If you are using canned beans of vegetables, firstly drain the liquid (which is usually loaded with salt because it is a natural preservative) and then rinse the food in plain water before eating. This will help remove unnecessary salt.

2. Instead of using salt for seasoning your food, salads and so on, use fresh or dried herbs (look for ones that have no added salt), or use lemon, lime or vinegar. This offers taste and flavor without the added salt.

3. Look for packaged foods with reduced salt, and read ingredient labels carefully to make informed choices when buying them.

4. Be careful when eating out as well. Avoid fast food restaurants because they are notorious for adding large quantities of salt to their food.

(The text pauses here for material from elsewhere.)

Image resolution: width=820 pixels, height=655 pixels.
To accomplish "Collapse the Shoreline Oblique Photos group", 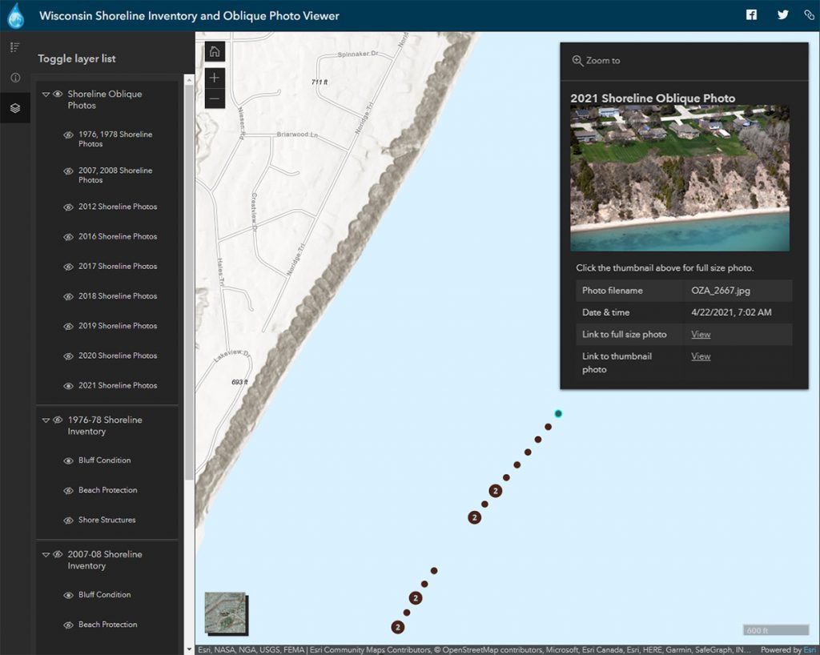I will coord(46,94).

When ordering, ask that your choice of dish be prepared with less or no salt; explain to your server that you are on a low sodium diet.

In fact many consumers would like better disclosure on menus, about the amount of salt contained in the dishes listed.

At restaurants we have no way of knowing how much sodium we tend to consume and people are calling upon the government to make it mandatory for restaurant chains to state how much salt each dish contains.

5. Look out for salt laden foods. Frozen dinners or TV dinners are a well known culprit when it comes to excess salt. Cereals are another source of sodium that we tend to underestimate so read the labels of ready to eat cereals carefully.

Packaged sauces, dressings and ketchup are another source of sodium that we may discount. Then of course there are snacks such as chips, pretzels and so on that are simply doused with the stuff, even when they are labeled as “healthy”, “fat free”, “baked” and so on.